We face critical shortages of labour just to service our own needs. The galloping inflation of the housing market has made shelter for people on low to moderate incomes – especially those without access to significant sources of capital – next to impossible. This means that solving current labour shortages in the service industries will have to deal with attracting even more people to come and live here and finding a way for them to be able to do that on the sort of low wages paid in those industries. At the same time we face a critical shortage of space – indeed we always have done but once upon a time we had a way to deal with that which we now seem ready to abandon.

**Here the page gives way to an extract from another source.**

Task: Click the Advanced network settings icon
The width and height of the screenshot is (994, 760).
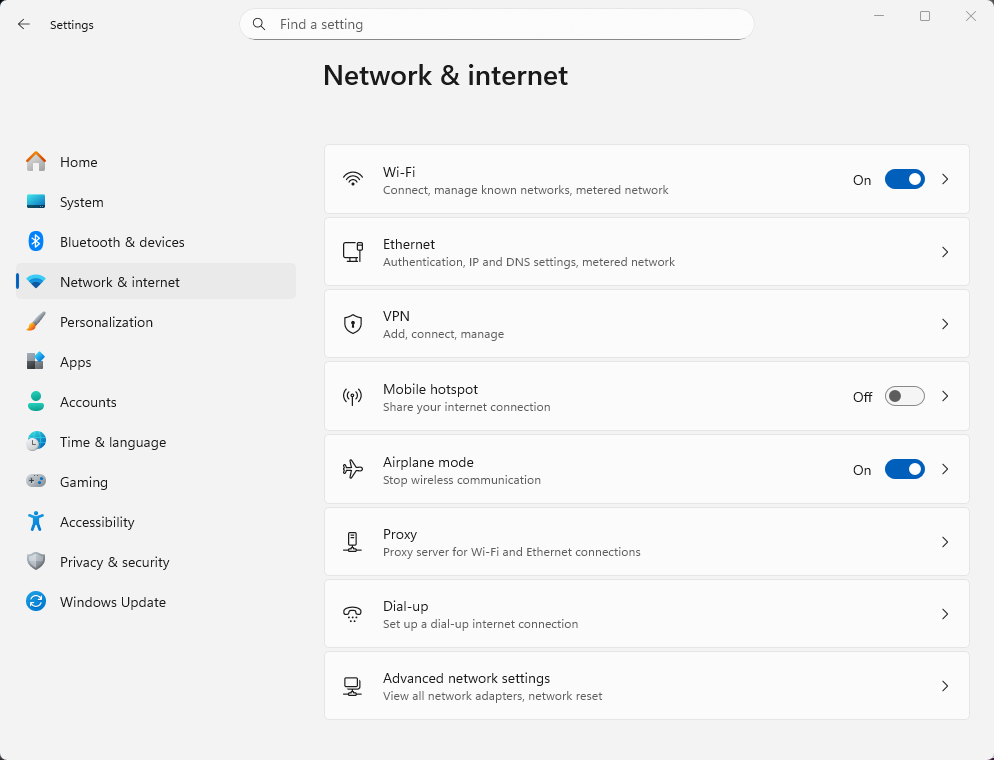Action: click(352, 686)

The sort of service functions he describes used to concentrated into extremely dense cores of very large metropolitan regions. Yet Vancouver is not yet – and probably should not aspire to be – London, New York or Tokyo. In a world that is now linked by fibre optics and satellites, it is possible that these top of the pile economic centres may not need to be quite so concentrated. But note as well that I slipped in the normative “should” there. Because what this article seems to take as an article of faith that continued economic growth towards a megalopolis is somehow inevitable or desirable. Because I do not think it is.

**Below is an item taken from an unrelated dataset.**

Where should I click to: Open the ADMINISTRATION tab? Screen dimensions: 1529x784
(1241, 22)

For one thing the sort of place that we have desired to emulate has been Zurich. Also alpine, but not a port. But a leading world financial centre – because of Swiss security and banking secrecy. (And, fairness I should point out that the Swiss themselves say they are fighting an outdated cliché). And that particular niche has been noticed by places like Lichtenstein and many “off shore islands” around the world. I do not think Vancouver should try to compete with the Cayman Islands – even if a lot of their cash is generated here.
The links we have with the Pacific rim are partly geographic but they are also family ties. Networks of relationships that overlap businesses, acquaintance and common interest. Canada ceased being a subsidiary of the United Kingdom some time ago. We can also avoid the fate of becoming a branch of the firm next door. But it will take a more coherent set of policies at federal, provincial and metropolitan level to ensure that. And probably a lot more participation in our political processes from people in those communities. Just allowing the hidden hand of market forces to do what it will is not going to produce the sort of future that most peole here now want.
But nobody is asking them – I mean us. The current practice is to keep us in the dark and occasionally throw another load of horse droppings on us. Expect some more soon from announcements to be made at UBCM.
But do not expect to be consulted. There will be lots of window dressing. But the decisions continue to be made by well connected people behind closed doors. By the time we hear what is going on it will be too late to do much about it. Which is why as a society we can only expect more protests and civil disobedience. Because that is the only way to deal with “leaders” who not only do not listen, but set up processes to ensure that we have no effective voice.